*** INPUT RECORDS ***

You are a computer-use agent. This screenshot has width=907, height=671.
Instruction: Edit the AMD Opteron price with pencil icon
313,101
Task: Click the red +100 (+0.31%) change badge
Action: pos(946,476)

*** End of INPUT RECORDS ***

▶ [DIRECTIONS]: Reproduce the entries above in full, verbatim.

▶ [RESULT BELOW]:
You are a computer-use agent. This screenshot has width=907, height=671.
Instruction: Edit the AMD Opteron price with pencil icon
313,101
Task: Click the red +100 (+0.31%) change badge
Action: pos(946,476)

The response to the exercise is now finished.